_Data records_

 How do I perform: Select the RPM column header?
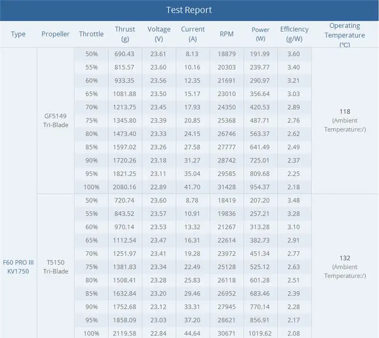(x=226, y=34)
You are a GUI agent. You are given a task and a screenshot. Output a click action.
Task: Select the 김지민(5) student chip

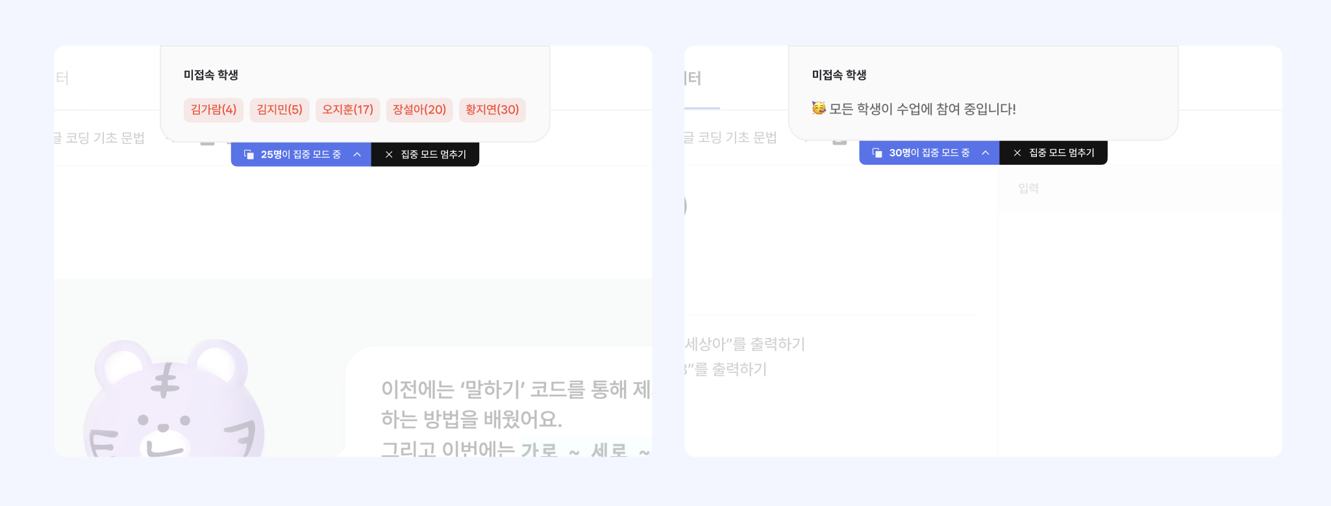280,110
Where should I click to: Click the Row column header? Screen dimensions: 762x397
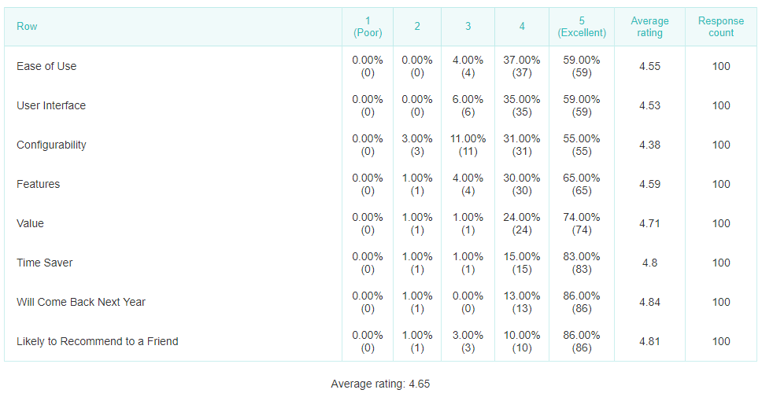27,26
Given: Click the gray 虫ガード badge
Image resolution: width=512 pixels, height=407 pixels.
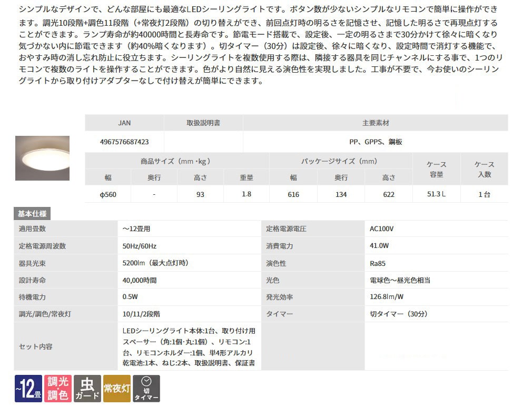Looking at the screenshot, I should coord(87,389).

_Work task_
What you return should be the exact lines from the one containing "Image resolution: width=512" through the end of the listing above, both included, minus any pictures.

_Response to the task_
Image resolution: width=512 pixels, height=407 pixels.
Looking at the screenshot, I should coord(87,389).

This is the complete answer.